Коллектив авторов - Невеста зверя (сборник)
– Так зачем же ты плаваешь по морям, чтобы найти его? – спросил Пайки. Он щелкнул своими страшными бледными клешнями, как человек щелкнул бы пальцами, ожидая ее ответа с неподдельным интересом.
– Чтобы сказать ему, что я его никогда не прощу, – ответила Кокинья. – Значит, есть что-то, чего даже Пайки не знает, – торжествующе заключила она, и плакать ей расхотелось.
– Ты еще не готова, – сказал Пайки и вдруг исчез из виду, уйдя под волны без единого всплеска, словно его громадное тело и не возвышалось только что перед ней.
Пайки вернулся лишь через три дня, а Кокинья за это время облазила весь остров, попробовала все фрукты, иногда рыбача для разнообразия, спала, когда хотела, и продолжала нянчиться со своей непримиримой обидой на отца.
Наконец она села на берег, опустив ноги в воду, и крикнула:
– О великий Пайки, будь так добр, приплыви ко мне, я хочу загадать тебе одну загадку.
Никто из тварей морских, среди которых девушка выросла, не мог противиться такому соблазну – так почему властелин всех морских чудовищ должен отличаться от них?
Через некоторое время она услышала громовой голос:
– Тебя саму разгадать труднее, чем любые твои загадки. – И Пайки вынырнул так близко от берега, что Кокинья могла погладить его по голове, стоило ей протянуть руку. Он сказал: – Вот и я, дочь Акульего бога.
– Будет тебе загадка, – пообещала Кокинья. – Если ты, всезнающий Пайки, не сможешь ее разгадать, ты возьмешь меня к моему отцу?
– Вопрос самый что ни на есть человеческий, – ответил Пайки, – раз загадка не имеет никакого отношения к награде. Так спрашивай же.
Кокинья сделала глубокий вдох:
– Зачем богу заводить сыновей и дочерей от смертной женщины? Мы полубоги, но умираем; полувысшие, но хрупкие и ранимые; полусовершенные, но навсегда искалеченные нашим человеческим сердцем. Какая жестокость могла заставить бессмертного пожелать таких противоестественных детей?

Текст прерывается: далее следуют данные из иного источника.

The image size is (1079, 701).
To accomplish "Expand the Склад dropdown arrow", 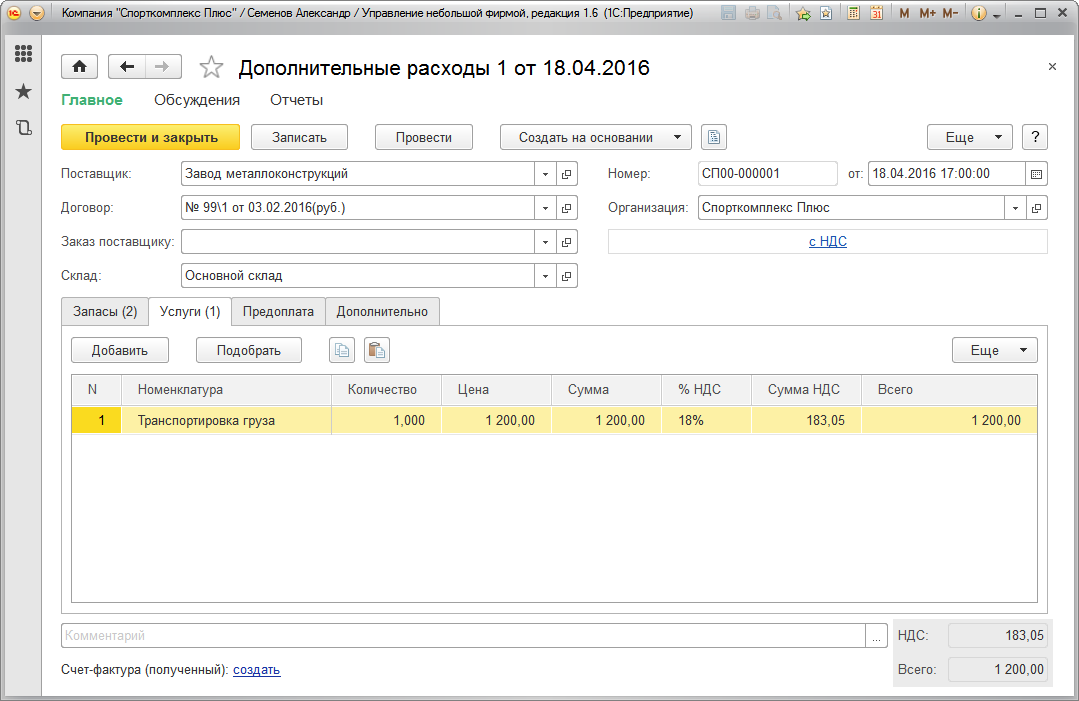I will point(545,276).
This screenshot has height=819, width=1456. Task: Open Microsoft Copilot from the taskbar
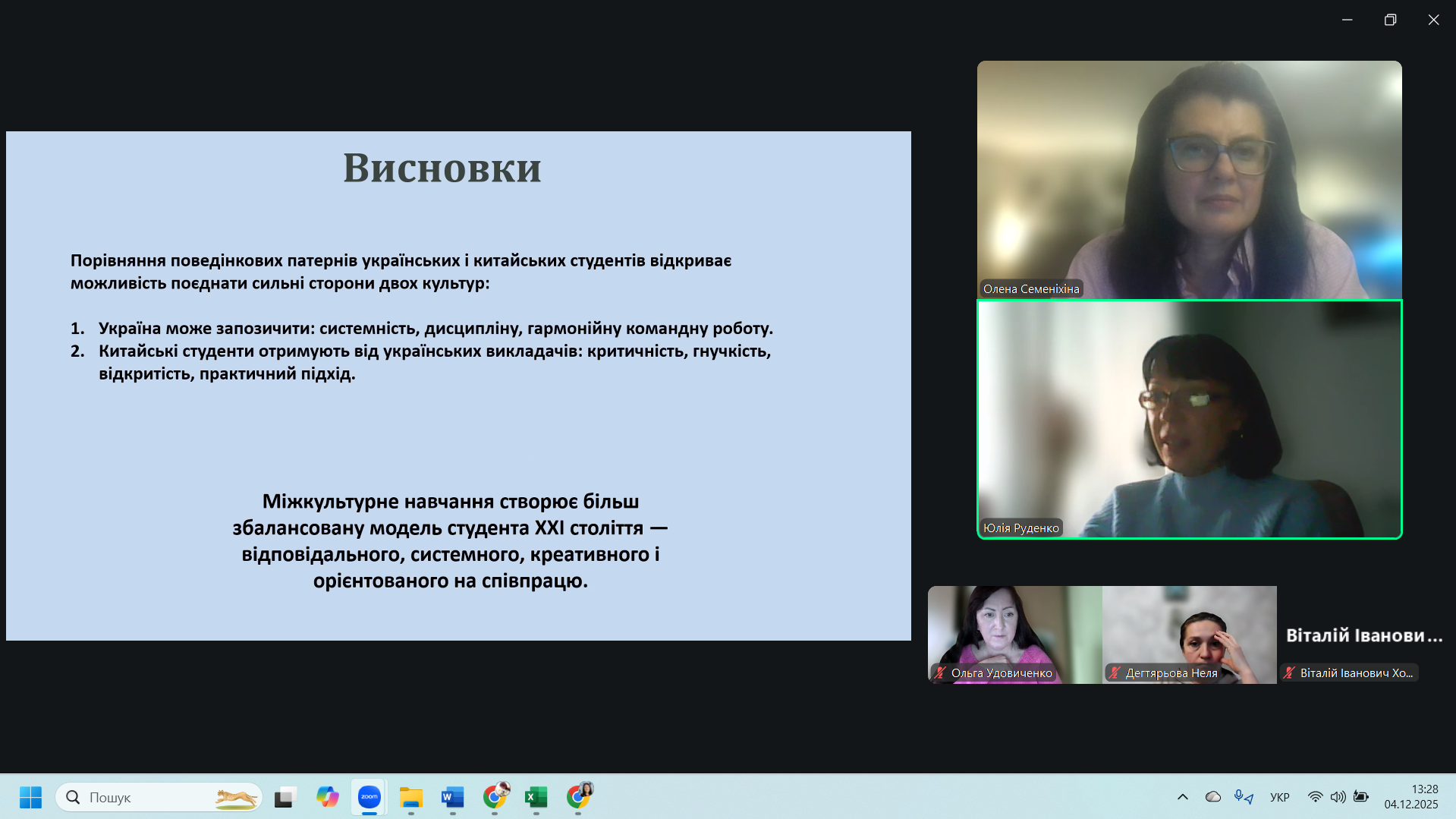pos(328,797)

Пайки поразмыслил. Он закрыл свои огромные, горящие глаза, поводил клешнями, даже задумчиво пробормотал что-то под нос, как человек, когда обдумывает что-то серьезное. Наконец глаза Пайки открылись, и он взглянул на Кокинью со странным весельем в глазах, которого, однако же, она не заметила, будучи молодой и неопытной.
– Хорошо загадано, – сказал Пайки. – Ибо я знаю, что ответить, но не имею права говорить об этом. Так что ответить я не могу. – На последнем слове огромные клешни закрылись с таким громким скрежетом, что Кокинья сразу подумала, каким грозным врагом Пайки может быть.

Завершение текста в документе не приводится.